Nie trzeba być ekonomistą, żeby dojść do wniosku, że w miarę podnoszenia akcyzy na papierosy więcej osób kupi je choćby z przemytu. Argument, iż wysokie ceny zniechęcą do palenia, może w części przypadków się sprawdzi, jednak spora grupa z nałogu nie zrezygnuje. Nawet w krajach z astronomicznie drogimi papierosami, jak Australia, Norwegia czy Wielka Brytania, ludzie nadal palą. Część kupuje papierosy legalnie, inni niekoniecznie – i w Polsce ta druga grupa będzie rosła.

Armaty chce wytoczyć też Bruksela, zabraniając np. produkcji papierosów smakowych. Pomijam już fakt, że szczególnie mocno uderzy to w polskie zakłady wyrobów tytoniowych.

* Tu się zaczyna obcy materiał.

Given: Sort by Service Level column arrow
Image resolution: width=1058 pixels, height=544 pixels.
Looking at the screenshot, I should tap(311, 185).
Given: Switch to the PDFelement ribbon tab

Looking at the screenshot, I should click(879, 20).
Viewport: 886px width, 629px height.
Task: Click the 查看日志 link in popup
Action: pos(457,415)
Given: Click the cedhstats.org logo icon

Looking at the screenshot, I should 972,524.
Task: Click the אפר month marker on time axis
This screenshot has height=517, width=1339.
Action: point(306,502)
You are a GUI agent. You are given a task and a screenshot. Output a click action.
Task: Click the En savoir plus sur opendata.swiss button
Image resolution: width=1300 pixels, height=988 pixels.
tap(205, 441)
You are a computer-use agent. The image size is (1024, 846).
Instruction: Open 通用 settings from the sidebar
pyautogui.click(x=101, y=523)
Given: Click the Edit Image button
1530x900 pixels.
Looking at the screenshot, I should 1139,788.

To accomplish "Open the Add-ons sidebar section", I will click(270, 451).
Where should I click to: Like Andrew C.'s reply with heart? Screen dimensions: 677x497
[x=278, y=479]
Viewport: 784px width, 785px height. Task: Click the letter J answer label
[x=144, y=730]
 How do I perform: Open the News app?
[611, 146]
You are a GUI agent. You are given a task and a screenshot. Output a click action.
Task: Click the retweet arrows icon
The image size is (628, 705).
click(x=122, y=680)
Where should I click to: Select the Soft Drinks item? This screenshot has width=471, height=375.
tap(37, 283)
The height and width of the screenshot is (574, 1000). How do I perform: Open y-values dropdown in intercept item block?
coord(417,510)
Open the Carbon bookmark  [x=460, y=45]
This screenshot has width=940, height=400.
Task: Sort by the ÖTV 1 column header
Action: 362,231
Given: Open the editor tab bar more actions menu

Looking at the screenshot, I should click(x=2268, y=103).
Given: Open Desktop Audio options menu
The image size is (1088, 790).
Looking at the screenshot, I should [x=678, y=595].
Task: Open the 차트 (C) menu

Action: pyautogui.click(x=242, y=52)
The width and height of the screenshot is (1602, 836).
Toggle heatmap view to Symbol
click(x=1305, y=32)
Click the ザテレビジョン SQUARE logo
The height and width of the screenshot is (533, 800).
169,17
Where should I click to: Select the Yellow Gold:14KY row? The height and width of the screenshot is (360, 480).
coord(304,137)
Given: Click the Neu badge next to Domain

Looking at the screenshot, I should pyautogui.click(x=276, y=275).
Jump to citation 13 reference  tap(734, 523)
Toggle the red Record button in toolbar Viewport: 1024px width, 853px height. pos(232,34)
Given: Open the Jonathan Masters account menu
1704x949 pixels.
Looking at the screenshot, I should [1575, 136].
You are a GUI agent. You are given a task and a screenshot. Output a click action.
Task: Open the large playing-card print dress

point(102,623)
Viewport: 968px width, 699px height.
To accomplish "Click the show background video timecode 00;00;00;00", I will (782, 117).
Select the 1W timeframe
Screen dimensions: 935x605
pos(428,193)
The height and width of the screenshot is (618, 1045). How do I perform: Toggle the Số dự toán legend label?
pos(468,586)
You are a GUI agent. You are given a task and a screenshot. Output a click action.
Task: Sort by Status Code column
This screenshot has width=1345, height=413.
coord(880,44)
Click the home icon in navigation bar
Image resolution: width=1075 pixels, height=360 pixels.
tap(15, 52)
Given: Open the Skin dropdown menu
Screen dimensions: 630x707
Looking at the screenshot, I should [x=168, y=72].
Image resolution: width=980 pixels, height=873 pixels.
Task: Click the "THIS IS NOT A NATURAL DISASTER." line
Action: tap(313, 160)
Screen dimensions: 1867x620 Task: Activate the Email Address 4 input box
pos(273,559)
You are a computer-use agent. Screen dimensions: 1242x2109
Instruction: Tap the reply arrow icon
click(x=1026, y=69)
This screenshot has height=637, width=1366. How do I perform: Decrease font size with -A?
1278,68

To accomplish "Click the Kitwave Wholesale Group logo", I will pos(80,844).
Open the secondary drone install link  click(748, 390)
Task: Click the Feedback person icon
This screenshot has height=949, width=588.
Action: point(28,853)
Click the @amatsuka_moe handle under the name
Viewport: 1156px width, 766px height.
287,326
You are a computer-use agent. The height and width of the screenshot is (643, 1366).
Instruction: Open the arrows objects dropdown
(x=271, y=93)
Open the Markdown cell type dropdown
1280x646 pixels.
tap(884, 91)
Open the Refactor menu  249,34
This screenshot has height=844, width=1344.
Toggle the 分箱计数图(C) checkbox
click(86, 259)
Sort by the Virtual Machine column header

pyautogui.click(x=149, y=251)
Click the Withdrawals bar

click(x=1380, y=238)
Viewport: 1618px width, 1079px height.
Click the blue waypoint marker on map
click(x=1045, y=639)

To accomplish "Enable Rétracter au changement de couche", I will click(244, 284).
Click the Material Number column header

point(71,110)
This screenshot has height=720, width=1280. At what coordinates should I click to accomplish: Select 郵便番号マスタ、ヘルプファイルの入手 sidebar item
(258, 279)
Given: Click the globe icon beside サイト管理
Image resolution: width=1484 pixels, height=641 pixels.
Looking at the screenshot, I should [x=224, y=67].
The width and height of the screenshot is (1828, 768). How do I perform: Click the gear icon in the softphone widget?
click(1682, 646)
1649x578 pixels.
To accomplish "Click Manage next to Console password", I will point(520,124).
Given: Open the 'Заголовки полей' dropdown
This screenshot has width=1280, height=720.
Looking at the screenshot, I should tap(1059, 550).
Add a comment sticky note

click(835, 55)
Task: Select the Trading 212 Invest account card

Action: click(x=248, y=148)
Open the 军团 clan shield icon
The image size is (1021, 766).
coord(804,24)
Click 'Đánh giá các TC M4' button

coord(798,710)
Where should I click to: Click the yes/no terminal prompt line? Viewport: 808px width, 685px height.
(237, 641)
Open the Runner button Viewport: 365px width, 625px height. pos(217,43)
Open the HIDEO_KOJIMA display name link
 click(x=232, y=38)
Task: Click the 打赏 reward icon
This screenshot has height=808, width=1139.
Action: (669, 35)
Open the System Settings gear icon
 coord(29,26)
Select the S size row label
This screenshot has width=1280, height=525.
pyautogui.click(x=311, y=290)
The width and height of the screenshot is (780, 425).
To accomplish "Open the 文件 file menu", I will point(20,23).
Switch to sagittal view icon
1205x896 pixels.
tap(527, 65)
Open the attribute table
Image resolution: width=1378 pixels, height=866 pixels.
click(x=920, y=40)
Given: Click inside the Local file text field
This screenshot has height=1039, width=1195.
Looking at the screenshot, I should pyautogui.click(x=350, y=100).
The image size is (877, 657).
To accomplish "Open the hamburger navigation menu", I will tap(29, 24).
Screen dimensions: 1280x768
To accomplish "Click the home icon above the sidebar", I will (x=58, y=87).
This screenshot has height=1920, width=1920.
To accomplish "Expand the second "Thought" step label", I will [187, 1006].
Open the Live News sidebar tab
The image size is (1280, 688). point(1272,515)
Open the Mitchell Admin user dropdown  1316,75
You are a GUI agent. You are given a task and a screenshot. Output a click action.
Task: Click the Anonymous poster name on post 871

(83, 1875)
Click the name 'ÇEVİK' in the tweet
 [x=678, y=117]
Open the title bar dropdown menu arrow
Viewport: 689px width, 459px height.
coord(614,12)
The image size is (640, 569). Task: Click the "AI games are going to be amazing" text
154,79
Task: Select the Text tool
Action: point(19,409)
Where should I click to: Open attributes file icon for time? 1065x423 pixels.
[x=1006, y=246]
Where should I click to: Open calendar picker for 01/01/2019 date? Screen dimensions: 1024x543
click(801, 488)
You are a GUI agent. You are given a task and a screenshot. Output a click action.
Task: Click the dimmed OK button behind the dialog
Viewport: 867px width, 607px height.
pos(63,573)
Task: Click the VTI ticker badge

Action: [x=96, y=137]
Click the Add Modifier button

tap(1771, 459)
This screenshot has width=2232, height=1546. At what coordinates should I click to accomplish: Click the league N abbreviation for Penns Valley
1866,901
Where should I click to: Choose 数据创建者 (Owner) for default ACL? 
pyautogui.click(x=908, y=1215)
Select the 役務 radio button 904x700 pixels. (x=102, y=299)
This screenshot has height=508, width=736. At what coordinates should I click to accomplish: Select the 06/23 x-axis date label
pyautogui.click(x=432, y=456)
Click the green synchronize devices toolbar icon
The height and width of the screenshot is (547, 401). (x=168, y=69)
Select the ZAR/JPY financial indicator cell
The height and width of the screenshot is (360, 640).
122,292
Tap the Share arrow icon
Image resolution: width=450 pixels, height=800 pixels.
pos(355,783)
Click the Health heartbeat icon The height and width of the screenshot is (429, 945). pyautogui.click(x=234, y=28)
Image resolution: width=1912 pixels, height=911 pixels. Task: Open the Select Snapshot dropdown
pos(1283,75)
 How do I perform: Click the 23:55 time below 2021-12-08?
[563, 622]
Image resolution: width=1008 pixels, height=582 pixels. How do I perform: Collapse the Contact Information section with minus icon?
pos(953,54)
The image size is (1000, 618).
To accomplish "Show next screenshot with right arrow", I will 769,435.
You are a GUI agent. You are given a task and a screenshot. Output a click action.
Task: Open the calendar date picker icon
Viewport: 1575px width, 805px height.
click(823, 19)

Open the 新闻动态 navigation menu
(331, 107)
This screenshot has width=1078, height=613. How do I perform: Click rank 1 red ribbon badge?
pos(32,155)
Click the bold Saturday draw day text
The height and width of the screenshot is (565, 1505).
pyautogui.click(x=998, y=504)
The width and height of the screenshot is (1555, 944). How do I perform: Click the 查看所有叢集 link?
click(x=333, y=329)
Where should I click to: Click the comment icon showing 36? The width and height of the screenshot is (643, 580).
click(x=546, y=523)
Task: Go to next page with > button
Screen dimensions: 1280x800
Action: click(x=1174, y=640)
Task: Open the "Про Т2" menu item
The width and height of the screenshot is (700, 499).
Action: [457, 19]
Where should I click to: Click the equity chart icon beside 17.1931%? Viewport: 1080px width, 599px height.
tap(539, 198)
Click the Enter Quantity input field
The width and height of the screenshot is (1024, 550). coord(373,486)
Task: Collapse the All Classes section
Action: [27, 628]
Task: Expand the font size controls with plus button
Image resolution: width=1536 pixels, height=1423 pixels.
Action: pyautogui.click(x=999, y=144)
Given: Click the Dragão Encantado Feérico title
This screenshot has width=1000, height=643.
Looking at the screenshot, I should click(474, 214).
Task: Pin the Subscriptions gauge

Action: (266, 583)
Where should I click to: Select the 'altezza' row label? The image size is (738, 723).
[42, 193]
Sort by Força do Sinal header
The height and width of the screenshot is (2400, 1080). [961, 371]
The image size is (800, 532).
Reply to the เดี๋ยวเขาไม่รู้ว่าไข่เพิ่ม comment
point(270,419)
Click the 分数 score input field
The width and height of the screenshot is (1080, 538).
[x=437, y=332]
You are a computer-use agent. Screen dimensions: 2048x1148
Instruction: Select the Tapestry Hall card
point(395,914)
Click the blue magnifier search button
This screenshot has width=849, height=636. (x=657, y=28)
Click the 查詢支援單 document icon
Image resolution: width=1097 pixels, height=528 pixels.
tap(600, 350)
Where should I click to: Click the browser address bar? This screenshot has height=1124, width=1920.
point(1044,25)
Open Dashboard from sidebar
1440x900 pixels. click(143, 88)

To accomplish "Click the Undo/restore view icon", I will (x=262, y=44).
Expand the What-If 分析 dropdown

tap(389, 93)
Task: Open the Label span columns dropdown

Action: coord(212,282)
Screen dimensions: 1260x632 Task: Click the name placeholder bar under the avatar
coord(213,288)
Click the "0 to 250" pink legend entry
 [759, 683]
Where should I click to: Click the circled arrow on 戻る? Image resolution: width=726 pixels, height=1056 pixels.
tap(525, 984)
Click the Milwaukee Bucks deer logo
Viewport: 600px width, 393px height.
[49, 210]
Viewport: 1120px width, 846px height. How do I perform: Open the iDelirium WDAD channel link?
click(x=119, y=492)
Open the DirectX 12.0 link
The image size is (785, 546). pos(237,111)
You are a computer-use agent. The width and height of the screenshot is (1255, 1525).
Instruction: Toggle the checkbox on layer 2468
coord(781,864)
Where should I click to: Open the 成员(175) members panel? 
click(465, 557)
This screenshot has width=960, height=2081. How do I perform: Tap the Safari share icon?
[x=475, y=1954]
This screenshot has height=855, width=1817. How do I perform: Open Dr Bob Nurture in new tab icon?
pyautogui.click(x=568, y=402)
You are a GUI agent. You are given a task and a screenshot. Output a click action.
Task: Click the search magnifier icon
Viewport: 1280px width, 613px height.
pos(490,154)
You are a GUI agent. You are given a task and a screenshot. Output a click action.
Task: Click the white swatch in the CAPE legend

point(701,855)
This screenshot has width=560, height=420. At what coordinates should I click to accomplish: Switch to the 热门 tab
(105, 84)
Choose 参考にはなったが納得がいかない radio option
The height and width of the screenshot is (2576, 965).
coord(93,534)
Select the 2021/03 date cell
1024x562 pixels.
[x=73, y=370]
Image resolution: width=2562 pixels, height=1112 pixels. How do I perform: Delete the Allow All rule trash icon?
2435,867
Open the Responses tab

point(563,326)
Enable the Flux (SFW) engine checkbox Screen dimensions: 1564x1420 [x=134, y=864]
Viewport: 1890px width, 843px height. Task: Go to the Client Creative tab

Dlaczego zakazywać akurat takiej wersji, podczas gdy pozostałe dalej będą sprzedawane i to z gigantycznymi obciążeniami akcyzą? Jeśli chodzi o zarzut promowania palenia wśród młodych czy kobiet, dlaczego konsekwentnie nie zakazać produkcji smakowych wódek? Alkohol też jest szkodliwy, powoduje wiele chorób, pijani kierowcy zabijają na drogach i jeszcze długo by wymieniać. Idźmy dalej i zakażmy fastfoodów, smalcu, napojów gazowanych – promowanie niezdrowych sposobów konsumpcji, znikome wartości odżywcze, za to masa kalorii itd.

Z całą pewnością mogę określić się jako euroentuzjasta, wejście do UE jest najlepszą rzeczą, jaka spotkała Polskę w ostatnich latach. Jednak także Bruksela musi być konsekwentna – skoro coś jest legalne, to można to kupować. Są jakieś granice matkowania obywatelom przez władze i każdy samodzielnie podejmuje decyzje.

Tymczasem miliardy z akcyzy jakoś nikomu nie śmierdzą – mogę to napisać jako od kilku miesięcy ekspalacz.